A team of technicians create a rigid plaster mold that I’ll lie in during radiation treatment. I’m on my left side, head turned to the left, right arm draped over right ear — a Greek goddess in repose.

My hair’s sprouting! I spend a great deal of time rubbing the fuzz, luxuriating in its sheer presence.

June 28

With the help of two technicians, I squirm to fit into my mold until the red crossbeam from the machine lines up perfectly across my breast. To relax I count. One Mississippi, Two Mississippi, Three Mississippi . . . Treatment takes a very long 10 minutes.

July 28

Every day at the clinic I whip out my breast as if it’s a hand to shake. I’m tired of this. My breast is too. Seven more to go.

August 11

For the very last time, I walk past the monitors, down the hall, into the treatment room. I cozy up in my mold. The technicians line me up. The machine kicks on and I hear the familiar buzz of neutrons shooting into my breast. Enter me. Heal me.

“You’re done!” the technician announces.

In the dressing room I rip off the purple robe and cry. On my way out I’m handed a bouquet of purple, blue and white balloons.

Jonathan and I drive to the beach. The ocean’s calm, transparent. We stand in the surf, cool on our feet. I unwind the ribbons from my wrist and release the balloons. They bounce along on invisible waves of wind, up, up and away. The blues recede, shrink, until only tiny specks. Then, nothing.
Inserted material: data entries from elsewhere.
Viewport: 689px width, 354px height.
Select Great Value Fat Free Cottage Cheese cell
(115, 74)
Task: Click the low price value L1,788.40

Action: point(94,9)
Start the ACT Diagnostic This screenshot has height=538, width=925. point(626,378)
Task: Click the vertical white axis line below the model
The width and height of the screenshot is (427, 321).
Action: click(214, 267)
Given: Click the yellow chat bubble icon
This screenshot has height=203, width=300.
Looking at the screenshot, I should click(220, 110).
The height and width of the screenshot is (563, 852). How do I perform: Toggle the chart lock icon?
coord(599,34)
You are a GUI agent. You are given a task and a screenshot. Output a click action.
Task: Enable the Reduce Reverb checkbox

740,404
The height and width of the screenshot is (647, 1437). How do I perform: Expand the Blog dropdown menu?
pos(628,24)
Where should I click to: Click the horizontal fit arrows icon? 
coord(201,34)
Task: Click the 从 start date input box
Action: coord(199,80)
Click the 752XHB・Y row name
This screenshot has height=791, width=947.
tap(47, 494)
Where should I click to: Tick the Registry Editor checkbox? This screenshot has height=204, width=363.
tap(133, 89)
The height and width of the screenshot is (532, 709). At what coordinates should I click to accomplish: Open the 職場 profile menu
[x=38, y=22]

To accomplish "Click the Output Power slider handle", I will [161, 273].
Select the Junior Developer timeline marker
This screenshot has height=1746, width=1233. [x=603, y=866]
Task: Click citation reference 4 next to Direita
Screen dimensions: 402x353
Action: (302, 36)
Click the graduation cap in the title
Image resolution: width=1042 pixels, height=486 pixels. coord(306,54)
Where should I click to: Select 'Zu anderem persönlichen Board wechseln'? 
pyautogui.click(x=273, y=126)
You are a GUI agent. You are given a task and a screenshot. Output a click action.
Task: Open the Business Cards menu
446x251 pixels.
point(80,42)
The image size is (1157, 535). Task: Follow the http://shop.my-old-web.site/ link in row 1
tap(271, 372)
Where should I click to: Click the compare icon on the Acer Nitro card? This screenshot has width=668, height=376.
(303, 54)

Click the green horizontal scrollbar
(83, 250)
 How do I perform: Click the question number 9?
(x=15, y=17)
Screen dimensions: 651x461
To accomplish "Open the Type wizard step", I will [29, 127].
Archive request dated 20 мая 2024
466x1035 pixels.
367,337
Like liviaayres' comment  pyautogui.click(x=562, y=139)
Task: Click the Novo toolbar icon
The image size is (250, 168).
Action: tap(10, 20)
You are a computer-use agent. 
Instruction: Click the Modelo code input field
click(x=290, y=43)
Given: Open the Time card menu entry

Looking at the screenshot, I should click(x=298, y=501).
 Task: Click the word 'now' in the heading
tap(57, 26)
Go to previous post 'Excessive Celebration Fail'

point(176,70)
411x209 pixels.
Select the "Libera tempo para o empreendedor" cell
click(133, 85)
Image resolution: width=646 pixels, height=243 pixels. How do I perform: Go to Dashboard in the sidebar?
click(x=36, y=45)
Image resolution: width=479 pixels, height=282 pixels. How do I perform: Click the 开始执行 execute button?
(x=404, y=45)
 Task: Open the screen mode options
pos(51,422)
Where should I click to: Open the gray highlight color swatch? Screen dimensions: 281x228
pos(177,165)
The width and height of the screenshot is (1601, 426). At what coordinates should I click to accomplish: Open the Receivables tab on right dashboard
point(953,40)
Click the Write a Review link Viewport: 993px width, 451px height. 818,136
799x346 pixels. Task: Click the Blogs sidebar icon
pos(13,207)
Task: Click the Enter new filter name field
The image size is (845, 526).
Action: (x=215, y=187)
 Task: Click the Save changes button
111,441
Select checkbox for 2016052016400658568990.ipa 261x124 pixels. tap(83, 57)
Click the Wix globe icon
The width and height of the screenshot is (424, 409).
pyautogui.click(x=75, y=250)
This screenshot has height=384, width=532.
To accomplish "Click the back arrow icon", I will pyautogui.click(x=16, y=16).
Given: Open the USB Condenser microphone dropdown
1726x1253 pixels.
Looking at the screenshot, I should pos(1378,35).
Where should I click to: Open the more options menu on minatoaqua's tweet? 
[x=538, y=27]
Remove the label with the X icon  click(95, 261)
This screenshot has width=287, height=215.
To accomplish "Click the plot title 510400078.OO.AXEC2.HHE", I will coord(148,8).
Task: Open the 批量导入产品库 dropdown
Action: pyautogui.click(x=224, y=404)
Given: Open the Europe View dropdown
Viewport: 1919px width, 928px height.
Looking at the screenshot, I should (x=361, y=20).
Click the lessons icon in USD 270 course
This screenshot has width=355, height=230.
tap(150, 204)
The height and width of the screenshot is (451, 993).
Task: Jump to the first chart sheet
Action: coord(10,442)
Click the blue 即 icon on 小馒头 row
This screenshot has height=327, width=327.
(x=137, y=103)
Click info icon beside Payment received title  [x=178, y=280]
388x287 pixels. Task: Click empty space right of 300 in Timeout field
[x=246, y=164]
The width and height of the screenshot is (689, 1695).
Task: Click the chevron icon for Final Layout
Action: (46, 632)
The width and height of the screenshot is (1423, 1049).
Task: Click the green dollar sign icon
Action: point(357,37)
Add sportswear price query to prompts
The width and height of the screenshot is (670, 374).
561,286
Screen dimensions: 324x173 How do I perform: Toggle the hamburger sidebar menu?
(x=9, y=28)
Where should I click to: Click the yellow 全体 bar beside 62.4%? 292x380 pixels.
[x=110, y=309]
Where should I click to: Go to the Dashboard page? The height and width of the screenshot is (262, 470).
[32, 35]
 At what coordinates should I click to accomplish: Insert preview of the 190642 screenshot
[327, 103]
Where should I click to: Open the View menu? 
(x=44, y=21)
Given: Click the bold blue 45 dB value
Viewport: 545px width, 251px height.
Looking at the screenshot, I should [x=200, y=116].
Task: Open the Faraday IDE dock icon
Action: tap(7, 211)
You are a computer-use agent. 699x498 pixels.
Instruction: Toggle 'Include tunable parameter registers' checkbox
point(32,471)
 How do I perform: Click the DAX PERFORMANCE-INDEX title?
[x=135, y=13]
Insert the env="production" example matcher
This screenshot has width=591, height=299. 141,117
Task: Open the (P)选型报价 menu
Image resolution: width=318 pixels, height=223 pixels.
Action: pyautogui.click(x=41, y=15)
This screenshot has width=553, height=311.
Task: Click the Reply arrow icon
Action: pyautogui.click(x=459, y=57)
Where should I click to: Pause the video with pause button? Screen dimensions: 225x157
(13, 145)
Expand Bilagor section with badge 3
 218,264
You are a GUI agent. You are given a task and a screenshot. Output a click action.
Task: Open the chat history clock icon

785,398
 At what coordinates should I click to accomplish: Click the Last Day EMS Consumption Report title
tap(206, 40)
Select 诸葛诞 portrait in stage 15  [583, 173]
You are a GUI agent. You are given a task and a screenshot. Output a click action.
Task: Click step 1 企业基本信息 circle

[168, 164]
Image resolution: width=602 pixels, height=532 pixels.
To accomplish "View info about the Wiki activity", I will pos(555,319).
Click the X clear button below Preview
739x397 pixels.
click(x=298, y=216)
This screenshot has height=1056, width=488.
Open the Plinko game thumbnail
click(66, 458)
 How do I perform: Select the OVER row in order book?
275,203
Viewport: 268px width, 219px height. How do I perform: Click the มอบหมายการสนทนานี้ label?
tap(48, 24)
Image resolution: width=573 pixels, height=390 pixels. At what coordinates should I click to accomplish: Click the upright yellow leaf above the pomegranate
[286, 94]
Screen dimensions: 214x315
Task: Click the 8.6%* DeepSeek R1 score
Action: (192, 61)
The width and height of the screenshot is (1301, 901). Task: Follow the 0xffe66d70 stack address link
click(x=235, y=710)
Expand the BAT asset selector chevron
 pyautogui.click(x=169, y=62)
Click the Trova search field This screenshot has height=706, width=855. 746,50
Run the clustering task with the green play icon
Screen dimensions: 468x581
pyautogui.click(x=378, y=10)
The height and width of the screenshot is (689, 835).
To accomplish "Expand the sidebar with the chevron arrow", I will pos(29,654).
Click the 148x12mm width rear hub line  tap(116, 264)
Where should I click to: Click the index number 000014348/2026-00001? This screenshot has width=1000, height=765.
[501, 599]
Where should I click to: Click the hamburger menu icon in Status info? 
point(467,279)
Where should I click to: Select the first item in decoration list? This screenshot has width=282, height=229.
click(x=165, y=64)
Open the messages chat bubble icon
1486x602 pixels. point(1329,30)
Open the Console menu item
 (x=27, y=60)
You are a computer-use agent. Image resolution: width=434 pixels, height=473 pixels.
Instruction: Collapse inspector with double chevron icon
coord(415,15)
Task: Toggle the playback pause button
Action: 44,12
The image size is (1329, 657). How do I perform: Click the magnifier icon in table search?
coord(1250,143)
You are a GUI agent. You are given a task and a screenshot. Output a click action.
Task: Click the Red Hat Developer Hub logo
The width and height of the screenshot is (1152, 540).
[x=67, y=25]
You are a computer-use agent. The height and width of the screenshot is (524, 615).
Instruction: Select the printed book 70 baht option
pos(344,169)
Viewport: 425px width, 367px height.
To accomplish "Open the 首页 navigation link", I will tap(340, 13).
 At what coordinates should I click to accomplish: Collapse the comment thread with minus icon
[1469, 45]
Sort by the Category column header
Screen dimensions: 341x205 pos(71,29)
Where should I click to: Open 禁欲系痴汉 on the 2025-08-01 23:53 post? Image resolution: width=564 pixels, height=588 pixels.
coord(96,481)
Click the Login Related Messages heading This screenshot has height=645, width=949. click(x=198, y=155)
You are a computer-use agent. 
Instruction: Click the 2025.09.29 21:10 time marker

“Make a wish,” my husband says.

That’s easy, I think.

“Please, God, let it all have worked.”

Amy Lyon is the author of The Couple’s Business Guide, How to Start and Grow a Small Business Together, and a cookbook, In A Vermont Kitchen. She works in sales at Merriam-Webster, Inc. To read her full memoir, contact her at amylyon@gmail.com. October is Breast Cancer Awareness Month.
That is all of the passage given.